* **To do**: Copy out lines with the word "dialog" from the material that follows.

* **Raw data**:
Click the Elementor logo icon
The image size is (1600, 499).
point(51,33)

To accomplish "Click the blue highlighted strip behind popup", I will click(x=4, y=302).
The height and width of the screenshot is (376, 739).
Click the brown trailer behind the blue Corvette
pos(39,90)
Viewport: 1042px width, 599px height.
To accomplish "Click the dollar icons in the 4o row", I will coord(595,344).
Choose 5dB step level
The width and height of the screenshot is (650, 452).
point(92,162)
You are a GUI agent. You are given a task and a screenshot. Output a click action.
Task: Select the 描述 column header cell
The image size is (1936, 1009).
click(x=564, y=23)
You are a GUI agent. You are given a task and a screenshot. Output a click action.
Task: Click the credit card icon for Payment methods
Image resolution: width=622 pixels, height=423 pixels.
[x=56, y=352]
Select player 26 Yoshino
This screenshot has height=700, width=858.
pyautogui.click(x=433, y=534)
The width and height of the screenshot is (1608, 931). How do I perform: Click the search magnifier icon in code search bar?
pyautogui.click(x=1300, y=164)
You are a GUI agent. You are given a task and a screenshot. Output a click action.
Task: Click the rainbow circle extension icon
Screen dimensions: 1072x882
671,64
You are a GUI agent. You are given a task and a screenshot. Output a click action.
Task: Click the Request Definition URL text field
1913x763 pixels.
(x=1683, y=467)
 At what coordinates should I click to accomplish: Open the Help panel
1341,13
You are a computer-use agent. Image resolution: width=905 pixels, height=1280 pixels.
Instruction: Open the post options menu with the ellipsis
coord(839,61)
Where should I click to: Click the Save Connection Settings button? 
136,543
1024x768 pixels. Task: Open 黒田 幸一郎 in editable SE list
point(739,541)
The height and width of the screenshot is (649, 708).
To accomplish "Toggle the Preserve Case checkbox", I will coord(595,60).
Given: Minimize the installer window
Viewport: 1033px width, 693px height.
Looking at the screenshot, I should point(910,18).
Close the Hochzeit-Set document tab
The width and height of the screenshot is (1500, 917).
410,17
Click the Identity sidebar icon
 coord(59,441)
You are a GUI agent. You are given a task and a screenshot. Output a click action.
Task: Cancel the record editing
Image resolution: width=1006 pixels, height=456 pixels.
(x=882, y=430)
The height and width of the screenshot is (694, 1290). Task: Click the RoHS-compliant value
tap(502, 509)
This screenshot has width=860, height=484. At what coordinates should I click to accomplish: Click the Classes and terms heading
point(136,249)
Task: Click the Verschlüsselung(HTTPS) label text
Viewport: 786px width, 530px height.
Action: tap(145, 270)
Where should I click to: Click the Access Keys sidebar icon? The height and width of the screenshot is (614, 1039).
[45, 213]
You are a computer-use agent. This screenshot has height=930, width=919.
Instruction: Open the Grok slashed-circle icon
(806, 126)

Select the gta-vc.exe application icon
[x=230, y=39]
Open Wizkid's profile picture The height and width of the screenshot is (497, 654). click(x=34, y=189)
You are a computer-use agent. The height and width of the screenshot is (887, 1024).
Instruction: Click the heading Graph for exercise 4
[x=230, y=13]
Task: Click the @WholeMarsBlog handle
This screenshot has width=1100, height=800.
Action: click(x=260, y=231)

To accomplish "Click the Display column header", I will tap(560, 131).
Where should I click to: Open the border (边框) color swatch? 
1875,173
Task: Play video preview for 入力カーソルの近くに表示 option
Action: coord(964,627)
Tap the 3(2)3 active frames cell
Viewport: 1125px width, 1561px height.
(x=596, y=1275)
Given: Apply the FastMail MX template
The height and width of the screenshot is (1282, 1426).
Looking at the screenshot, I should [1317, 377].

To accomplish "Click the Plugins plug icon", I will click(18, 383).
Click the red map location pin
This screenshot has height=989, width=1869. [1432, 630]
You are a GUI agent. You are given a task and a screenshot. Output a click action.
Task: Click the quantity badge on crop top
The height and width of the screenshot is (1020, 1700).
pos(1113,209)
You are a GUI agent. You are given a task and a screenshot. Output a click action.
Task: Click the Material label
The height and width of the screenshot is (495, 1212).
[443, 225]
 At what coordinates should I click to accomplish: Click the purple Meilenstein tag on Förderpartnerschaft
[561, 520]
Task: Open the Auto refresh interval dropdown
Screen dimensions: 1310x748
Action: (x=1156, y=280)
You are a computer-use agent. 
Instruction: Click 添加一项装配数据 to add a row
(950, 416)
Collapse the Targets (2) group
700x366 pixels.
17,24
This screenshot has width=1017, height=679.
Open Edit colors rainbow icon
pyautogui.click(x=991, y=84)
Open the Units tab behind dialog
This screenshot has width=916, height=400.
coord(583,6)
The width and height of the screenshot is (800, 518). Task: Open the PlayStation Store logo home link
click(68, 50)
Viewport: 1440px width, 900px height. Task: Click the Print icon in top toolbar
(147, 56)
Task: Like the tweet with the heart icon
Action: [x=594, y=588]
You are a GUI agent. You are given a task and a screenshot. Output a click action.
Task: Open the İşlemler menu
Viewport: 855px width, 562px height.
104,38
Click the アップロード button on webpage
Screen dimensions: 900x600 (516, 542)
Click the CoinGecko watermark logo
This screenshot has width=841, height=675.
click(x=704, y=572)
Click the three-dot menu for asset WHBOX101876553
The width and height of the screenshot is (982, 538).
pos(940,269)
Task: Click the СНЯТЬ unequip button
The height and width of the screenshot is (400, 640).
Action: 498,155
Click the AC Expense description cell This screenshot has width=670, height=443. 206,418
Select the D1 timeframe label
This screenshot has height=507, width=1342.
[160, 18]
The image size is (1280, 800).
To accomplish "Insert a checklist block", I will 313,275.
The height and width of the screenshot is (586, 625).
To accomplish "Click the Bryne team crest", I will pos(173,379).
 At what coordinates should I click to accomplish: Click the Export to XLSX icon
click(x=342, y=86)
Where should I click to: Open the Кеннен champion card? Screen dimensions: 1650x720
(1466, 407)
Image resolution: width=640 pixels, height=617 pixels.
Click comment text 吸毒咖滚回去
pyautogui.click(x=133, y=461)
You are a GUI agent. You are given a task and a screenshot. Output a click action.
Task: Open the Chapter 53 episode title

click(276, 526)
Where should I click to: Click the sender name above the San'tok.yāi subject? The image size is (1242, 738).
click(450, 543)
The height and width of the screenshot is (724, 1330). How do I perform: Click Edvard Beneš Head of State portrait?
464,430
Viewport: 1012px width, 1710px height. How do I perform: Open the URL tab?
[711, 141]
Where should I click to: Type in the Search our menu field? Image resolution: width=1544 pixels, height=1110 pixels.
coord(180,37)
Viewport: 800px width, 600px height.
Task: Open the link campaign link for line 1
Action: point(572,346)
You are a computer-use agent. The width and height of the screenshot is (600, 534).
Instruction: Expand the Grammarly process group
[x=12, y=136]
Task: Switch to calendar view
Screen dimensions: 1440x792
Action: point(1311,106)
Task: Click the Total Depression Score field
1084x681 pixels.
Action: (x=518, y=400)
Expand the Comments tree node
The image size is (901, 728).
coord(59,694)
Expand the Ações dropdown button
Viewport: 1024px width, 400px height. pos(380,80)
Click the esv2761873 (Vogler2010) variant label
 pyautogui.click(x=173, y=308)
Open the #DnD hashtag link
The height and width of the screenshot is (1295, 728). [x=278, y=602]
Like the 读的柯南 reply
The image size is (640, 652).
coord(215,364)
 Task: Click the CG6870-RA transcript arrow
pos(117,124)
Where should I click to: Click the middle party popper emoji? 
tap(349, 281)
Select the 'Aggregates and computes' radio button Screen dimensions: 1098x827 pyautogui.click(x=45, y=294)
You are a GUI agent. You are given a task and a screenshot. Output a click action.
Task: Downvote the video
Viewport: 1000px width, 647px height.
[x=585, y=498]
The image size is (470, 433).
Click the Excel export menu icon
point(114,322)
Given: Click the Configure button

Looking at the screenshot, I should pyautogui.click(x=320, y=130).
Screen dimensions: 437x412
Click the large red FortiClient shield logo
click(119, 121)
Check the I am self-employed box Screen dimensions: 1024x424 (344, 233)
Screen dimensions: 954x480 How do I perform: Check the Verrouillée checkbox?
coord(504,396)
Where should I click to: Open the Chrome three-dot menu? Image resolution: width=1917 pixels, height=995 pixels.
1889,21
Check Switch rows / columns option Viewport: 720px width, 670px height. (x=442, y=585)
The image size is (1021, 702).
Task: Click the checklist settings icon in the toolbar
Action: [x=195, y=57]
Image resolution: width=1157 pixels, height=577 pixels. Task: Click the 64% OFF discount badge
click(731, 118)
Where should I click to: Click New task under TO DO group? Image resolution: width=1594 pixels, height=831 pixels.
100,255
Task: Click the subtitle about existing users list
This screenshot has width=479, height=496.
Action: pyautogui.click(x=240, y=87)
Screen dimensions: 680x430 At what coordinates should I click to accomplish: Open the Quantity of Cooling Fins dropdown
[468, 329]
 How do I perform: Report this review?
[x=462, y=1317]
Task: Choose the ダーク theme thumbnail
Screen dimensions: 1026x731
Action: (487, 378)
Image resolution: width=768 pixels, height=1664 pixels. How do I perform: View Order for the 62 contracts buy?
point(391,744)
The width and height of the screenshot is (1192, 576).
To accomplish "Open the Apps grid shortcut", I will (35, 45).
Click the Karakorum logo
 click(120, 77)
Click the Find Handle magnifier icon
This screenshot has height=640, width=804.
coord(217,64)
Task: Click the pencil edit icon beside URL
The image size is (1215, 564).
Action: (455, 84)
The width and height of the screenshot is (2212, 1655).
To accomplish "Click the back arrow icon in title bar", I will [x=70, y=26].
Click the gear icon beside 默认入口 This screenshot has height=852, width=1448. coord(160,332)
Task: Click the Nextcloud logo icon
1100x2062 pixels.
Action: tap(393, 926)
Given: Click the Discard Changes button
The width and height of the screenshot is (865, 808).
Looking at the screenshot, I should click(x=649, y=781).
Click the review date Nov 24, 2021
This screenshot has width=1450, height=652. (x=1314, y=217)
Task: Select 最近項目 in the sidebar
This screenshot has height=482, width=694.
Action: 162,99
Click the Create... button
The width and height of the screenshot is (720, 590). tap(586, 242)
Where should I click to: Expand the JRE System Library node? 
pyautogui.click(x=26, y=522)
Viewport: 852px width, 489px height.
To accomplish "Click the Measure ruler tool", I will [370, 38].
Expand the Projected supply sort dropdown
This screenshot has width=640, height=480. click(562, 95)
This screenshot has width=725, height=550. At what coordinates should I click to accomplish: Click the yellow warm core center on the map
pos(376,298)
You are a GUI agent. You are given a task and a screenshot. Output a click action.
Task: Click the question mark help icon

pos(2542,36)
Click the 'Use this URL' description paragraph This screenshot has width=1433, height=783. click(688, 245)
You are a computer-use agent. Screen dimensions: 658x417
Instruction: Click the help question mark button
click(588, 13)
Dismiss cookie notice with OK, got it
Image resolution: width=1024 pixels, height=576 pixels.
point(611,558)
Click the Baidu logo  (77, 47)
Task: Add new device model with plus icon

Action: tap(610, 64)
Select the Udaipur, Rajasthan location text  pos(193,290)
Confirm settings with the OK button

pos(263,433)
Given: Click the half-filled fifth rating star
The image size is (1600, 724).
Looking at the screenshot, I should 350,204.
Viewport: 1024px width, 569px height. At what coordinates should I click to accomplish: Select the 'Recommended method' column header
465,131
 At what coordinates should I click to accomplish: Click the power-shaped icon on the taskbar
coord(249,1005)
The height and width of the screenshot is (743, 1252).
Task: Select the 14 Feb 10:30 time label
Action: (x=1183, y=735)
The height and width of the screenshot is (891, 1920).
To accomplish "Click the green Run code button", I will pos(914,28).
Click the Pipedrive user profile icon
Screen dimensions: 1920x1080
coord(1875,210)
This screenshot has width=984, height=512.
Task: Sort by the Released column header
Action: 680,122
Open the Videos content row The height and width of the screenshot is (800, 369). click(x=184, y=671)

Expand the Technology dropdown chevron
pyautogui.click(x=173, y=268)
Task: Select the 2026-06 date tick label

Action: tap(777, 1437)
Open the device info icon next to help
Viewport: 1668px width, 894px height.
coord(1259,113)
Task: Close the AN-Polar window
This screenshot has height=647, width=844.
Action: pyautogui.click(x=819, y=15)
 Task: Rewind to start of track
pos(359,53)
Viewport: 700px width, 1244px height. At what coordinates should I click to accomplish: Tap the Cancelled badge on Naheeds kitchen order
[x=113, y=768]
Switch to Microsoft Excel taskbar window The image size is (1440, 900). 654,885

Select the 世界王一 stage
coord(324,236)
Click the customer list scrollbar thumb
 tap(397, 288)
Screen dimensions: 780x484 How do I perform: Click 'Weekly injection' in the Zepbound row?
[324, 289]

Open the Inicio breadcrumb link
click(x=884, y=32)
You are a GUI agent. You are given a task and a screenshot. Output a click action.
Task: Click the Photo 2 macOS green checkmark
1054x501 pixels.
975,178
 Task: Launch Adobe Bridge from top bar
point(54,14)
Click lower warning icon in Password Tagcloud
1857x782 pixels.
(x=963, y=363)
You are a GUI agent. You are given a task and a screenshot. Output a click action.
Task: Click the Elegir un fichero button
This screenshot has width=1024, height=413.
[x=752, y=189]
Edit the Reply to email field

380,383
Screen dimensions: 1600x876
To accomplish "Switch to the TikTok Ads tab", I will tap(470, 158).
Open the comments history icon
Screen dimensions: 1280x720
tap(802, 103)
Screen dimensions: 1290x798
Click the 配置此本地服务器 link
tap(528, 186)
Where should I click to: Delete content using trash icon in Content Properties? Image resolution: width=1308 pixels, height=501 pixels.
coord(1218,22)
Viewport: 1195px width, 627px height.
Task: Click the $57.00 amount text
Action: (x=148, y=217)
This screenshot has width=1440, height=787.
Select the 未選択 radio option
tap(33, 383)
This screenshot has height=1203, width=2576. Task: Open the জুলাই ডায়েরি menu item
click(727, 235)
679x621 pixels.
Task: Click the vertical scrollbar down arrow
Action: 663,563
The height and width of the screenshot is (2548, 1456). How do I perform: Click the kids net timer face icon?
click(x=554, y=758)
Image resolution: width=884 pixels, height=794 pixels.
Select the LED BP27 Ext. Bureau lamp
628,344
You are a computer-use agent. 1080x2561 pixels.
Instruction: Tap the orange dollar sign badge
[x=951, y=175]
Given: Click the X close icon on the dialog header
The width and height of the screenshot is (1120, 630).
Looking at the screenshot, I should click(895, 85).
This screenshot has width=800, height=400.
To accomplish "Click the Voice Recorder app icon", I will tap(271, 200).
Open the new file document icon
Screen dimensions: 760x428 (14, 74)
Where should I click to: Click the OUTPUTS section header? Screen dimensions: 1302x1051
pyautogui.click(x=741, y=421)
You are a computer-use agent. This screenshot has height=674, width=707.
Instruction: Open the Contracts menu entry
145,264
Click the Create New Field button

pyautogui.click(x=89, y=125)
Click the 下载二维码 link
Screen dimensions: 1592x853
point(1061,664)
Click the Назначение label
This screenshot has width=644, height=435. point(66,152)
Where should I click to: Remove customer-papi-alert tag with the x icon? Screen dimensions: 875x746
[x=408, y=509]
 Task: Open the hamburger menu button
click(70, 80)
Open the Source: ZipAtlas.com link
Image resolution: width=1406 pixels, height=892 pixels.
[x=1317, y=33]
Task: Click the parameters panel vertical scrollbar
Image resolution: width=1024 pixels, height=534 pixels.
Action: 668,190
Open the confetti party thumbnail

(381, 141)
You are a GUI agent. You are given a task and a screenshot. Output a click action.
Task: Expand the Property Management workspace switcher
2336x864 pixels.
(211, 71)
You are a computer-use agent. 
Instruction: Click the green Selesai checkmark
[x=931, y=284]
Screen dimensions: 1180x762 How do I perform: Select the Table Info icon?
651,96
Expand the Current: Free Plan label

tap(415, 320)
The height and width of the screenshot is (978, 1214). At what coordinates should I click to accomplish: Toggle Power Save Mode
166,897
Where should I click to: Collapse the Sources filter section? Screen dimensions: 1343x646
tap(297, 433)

* **Finished task**:
Open the Units tab behind dialog
Given: Click the X close icon on the dialog header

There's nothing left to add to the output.